For an LTL carrier like ODFL, that increase can create problems for maintaining its yield as measured by revenue per hundredweight. In its first-quarter earnings, ODFL management cited an increase in weight per shipment as a reason why revenue per hundredweight had deteriorated during the period.
In the call with analysts that accompanied the release of the earnings, CFO Adam Satterfield laid out some of the numbers the company has seen in its business, many of which don’t logically tie together but are coming out of a market that is unprecedented in the body blows and disruptions it has dished out.
In March, Satterfield said, weight per shipment increased 6.3%. From February to March, that translated to a 113-pound gain, with the end result of revenue per hundredweight (cwt) dropping 56 cents. Revenue per cwt for the quarter was $22.68, up from $22.10 in the first quarter of 2019 but below where it had been trending toward after the first two months of the quarter.
Satterfield noted in the call that an increase in weight per shipment does not work in perfect reverse correlation to yield. So although LTL pricing at its most basic calculation is set by weight, “It is important to understand revenue per hundredweight is a yield measurement that is not always equivalent to actual pricing,” Satterfield said on the earnings call, according to a transcript supplied by SeekingAlpha. “Multiple factors can have a significant impact on revenue per hundredweight,” he said, citing average length of haul along with weight.
That jump in weight per shipment was historic; ODFL had never recorded one that big previously, Satterfield said. Between June and July 2018, weight per shipment rose 60 pounds. That was in one of the strongest freight markets in history, and LTL carriers were fretting about truckload volumes spilling over into the LTL sector.
But according to Satterfield, that increase then led to an increase of 54 cents in revenue per cwt excluding fuel surcharges, as opposed to the drop in revenue per cwt that this jump in weight per shipment created.

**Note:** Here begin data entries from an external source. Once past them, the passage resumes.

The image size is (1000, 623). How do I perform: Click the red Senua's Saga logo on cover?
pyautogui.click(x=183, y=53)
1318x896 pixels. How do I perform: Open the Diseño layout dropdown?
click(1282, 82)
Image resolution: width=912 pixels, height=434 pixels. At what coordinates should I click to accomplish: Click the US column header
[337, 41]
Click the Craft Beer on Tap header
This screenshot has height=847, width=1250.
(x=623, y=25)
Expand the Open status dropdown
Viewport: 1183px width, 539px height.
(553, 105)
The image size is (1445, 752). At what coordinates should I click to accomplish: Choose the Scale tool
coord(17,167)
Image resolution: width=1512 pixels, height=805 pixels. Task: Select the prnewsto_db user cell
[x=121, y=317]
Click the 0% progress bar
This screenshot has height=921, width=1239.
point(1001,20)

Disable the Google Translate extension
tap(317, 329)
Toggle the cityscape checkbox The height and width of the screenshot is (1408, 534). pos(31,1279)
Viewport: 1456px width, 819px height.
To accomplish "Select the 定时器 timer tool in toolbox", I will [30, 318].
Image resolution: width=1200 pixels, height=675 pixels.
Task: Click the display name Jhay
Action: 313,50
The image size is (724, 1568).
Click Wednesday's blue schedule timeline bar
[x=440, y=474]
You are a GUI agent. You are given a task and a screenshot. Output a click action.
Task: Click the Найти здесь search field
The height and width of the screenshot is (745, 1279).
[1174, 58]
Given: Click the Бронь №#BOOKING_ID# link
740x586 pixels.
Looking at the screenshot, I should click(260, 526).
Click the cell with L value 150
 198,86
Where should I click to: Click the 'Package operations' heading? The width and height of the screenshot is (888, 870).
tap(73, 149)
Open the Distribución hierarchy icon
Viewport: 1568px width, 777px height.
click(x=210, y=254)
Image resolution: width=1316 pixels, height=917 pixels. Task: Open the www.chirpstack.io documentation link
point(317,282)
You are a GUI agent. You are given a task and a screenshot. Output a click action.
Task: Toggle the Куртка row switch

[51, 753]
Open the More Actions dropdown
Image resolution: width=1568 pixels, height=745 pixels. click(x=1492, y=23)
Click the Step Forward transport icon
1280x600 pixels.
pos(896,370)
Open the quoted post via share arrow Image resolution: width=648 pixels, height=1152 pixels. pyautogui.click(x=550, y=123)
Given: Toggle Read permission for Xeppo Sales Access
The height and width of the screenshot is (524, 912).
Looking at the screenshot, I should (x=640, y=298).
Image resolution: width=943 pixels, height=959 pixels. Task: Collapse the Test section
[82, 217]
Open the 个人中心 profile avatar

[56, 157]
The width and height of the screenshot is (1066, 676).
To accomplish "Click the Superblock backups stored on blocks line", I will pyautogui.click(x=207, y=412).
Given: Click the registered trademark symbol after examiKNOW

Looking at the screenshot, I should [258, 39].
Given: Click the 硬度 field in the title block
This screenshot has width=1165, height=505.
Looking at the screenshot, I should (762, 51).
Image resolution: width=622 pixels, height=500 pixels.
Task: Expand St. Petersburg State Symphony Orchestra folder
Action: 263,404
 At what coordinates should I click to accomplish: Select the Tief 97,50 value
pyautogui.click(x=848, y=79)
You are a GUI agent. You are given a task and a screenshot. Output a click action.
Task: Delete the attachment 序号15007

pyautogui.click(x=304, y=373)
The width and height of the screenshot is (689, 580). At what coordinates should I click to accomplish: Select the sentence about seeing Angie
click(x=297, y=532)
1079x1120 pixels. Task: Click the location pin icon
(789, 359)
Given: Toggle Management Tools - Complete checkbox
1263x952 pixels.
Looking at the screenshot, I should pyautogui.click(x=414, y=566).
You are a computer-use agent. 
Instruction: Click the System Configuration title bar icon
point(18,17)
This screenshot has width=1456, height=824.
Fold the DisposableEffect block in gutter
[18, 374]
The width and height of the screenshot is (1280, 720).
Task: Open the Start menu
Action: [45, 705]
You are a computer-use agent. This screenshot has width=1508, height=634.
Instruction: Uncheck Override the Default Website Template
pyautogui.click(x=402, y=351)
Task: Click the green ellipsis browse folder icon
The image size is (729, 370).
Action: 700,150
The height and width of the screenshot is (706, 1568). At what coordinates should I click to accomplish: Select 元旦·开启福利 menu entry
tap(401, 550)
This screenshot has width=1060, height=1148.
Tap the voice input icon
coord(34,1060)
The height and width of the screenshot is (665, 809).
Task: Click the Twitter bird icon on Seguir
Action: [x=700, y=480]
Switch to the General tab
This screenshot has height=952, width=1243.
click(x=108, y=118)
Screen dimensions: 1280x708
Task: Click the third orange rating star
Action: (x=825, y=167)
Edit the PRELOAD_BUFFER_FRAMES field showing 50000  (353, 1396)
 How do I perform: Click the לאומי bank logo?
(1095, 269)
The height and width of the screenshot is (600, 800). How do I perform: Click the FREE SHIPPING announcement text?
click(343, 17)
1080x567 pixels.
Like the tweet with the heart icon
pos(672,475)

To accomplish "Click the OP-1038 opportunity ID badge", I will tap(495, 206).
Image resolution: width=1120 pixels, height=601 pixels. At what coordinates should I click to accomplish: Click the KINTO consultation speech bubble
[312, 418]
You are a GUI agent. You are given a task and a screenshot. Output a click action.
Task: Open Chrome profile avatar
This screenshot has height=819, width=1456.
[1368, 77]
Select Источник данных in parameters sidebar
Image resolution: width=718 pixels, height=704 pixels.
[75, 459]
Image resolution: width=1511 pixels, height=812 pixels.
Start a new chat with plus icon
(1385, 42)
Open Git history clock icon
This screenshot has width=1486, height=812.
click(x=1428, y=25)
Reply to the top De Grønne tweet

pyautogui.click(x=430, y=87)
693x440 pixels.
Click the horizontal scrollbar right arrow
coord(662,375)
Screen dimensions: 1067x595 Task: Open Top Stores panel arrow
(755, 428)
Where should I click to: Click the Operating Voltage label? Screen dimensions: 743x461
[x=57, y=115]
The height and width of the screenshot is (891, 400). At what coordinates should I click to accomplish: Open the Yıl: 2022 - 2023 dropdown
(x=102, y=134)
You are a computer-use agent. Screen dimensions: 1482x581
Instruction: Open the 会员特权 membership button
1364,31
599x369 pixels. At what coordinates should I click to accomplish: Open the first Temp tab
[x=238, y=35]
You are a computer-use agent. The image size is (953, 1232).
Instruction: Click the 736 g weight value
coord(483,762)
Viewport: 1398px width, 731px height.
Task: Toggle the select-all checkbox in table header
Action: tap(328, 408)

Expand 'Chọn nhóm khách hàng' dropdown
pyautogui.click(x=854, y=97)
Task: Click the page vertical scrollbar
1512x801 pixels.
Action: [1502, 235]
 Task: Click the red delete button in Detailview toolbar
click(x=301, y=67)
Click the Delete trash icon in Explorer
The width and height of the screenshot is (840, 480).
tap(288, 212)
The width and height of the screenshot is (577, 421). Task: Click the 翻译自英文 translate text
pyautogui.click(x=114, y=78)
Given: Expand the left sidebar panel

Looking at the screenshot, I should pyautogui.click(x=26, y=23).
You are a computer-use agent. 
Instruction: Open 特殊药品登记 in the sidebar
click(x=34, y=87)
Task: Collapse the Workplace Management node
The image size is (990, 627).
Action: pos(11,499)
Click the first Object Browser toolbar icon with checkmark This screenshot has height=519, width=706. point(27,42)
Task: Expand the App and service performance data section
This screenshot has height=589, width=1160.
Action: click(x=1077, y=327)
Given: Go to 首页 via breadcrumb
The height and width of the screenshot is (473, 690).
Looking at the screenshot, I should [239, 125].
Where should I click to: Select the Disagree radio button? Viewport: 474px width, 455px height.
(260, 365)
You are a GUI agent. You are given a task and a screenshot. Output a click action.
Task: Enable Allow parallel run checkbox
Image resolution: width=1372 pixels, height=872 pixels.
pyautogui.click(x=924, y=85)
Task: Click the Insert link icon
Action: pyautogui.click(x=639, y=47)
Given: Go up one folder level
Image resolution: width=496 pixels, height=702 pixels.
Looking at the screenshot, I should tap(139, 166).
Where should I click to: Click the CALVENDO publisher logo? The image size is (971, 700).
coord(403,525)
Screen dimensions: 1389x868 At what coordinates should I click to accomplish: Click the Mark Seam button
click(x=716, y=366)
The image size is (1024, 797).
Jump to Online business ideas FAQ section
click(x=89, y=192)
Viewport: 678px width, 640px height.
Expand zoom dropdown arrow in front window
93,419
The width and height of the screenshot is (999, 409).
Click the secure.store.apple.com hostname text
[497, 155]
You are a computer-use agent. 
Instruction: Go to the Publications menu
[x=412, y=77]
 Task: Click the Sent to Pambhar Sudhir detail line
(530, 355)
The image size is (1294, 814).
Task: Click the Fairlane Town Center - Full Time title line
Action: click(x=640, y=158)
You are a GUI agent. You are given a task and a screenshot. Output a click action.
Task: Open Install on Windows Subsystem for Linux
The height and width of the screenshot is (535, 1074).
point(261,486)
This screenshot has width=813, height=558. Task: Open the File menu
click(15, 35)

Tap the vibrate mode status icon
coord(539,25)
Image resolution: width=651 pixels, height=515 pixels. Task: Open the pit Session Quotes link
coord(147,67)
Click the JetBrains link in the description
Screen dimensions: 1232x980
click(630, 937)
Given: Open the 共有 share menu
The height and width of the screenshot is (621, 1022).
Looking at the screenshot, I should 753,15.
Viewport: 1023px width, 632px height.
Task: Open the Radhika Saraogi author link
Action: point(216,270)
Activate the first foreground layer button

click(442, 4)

He also said that increases in weight per shipment are normally seen “in an environment where the economy was really strong,” marking the current trend as an outlier.
What the LTL carrier is carrying also is a factor in yield, Satterfield said. “Changes in revenue per hundredweight are also not linear with respect to changes in mix,” he said.
The trend has continued into April, Satterfield said. The average weight per shipment this month is up close to 10% from last April, he said. But that’s one of the only barometers that’s up; Satterfield said revenue per day is down close to 20% in April compared to April 2019 and shipments are “trending slightly worse than revenue.”
April shipments are generally 0.9% higher than March, Satterfield said. He estimated they are down about 15% from March.
But as negative as the company’s shipments have been, ODFL expected worse. “Our actual results have been slightly better than we initially expected when the stay-at-home and similar orders were implemented throughout the country,” Satterfield said of the impact on ODFL so far.
Responding to a question from an analyst, Satterfield said that “multiple factors” were creating the increase in weight per shipment. Elsewhere in the call, it was noted that about 20% of ODFL’s customers were closed. The increase in weight per shipment, Satterfield said, could be nothing more than “which customers remain open and the fact that there’s probably more demand for those customers’ products.”
Satterfield compared the decline ODFL is facing with what it dealt with during the start of the great recession in 2008 and 2009. He said the fourth quarter of 2008 dropped about 5% or 6% and then declined 15% to 20% in the first quarter, “and then it kind of got to its worst in the second quarter.”
During this slowdown, he said, the company did start to see a significant downturn in March, but it was mostly in failing to get the normal bump that ODFL sees at the end of March going into April. “And it may have been a little bit soft, but I think that many customers still had kind of orders in the chain, if you will, and we continue to make some of those deliveries,” Satterfield said.
“But now, and kind of as we anticipated, we saw the rapid drop-off in April, and it’s obviously much harder to respond to that type of change and to be able to keep the network of 238 service centers remaining fluid and our service metrics high,” Satterfield said, while praising the company’s operations team, “and how they’ve made these adjustments cutting out costs, minimizing empty miles.”
And although the company did see a sharp downturn at the start of April, Satterfield said the decline had steadied and is not picking up pace.
Satterfield said that although the market is tough, he is not seeing price wars break out. The LTL providers are “disciplined,” he said. Additionally, they aren’t in position to do a lot of price cutting.
“When you look at many of the carriers’ margins, it’s not really in a position to really go out and try to trade price for volume,” Satterfield said. “In fact, it’s probably better to go out and try to implement more of an increase to try to shore up their profit levels.”